26 January 2022
ST JOHN’S, NL – Heritage NL has designated four new properties as Registered Historic Structure in Newfoundland and Labrador. The four historic properties in Cartwright, Pouch Cove, Fortune Harbour, and Summerside include a Hudson Bay Company building, a historic community lodge, and two family homes.
The Cartwright Hudson’s Bay Company Staff House was built in 1926 for staff of the HBC under district manager (William) Ralph Parsons (1881-1956). Parsons, a native of Bay Roberts, began as an apprentice clerk with the HBC in Cartwright at the age of 19 and soon rose through the firm’s ranks. The Staff House is believed to have been built by a crew from Coley’s Point, led by a Greenland, who had previously built a school in nearby Muddy Bay. In addition to staff and visitors of the Hudson’s Bay Company, the Staff House was home to a Newfoundland Ranger and his wife in the late 1930s.

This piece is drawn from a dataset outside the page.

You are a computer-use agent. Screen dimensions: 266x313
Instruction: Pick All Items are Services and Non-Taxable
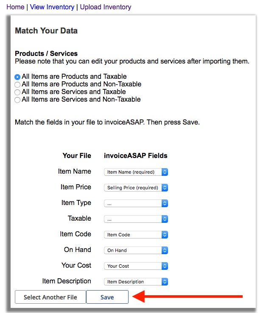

During World War II the house was rented by the Royal Canadian Air Force for $15 per month, during which time two towers were erected on either side for use in aerial navigation.
The Pouch Cove Clifton Lodge (Society of United Fishermen’s Lodge #46) has the distinction of being the only SUF lodge built in the district of Cape St. Francis. The Lodge was founded in 1900 and named after James A. Clift, the Grand Master of the Grand Lodge in St. John’s. The existing building was constructed from 1924 to 1926 to replace the original lodge that was opened in Pouch Cove in 1900. In addition to voluntary labour and donated building materials, its original construction cost was $700! In addition to SUF meetings the building hosted Women’s Sewing Circle events, political meetings, trap berth draws, concerts, wedding receptions, soup suppers, dances, movie showings, and various other community meetings, social gatherings, celebrations and events, until the mid 1970s.

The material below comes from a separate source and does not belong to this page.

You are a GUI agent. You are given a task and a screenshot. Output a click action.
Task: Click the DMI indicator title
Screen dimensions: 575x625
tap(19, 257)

Loder Homestead was first settled by John and Mary Ann Loder around 1850 when the couple moved their growing family from the area of Gilliams/Meadows to become Summerside’s first permanent residents. After some success in fishing, sawing, and boatbuilding the family built the present house in the 1860s or 1870s. By the 1930s, the Loders acted as general merchants for the area, and the house was continuously occupied by the family until the mid-1990s.
Gillespie/Ballard House in Fortune Harbour was likely built for the Gillespie family sometime between 1830, when the first Gillespie (Mary Gilasby) was recorded in Fortune Harbour, and 1850. The house was purchased by Nellie Ballard, a native of the now-abandoned community of Fleury’s Bight, and has remained in the Ballard family for three generations. The Gillespie/Ballard House is an excellent surviving example of a true “second generation” style of saltbox. Houses of this type resemble earlier saltboxes in form but are generally larger in both footprint and height. On the rear, a continuous roof slope descends from the peak to a one-storey linny.

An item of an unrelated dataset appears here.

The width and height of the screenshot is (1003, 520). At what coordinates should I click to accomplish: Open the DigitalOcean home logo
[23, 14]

“The buildings that are designated are important parts of our history,” says Dr. Lisa Daly, Chair of Heritage NL. “They reflect multiple parts of our culture, such as mercantile histories, the fishery, and community partnerships and organizations, demonstrating varied architectural styles that reflect this place, our people, culture, and environment.”
Heritage NL was established in 1984 to preserve one of the most visible dimensions of Newfoundland and Labrador culture – its architectural heritage. Heritage NL designates buildings and other structures as Registered Heritage Structures and may provide grants for the purpose of preservation and restoration of such structures.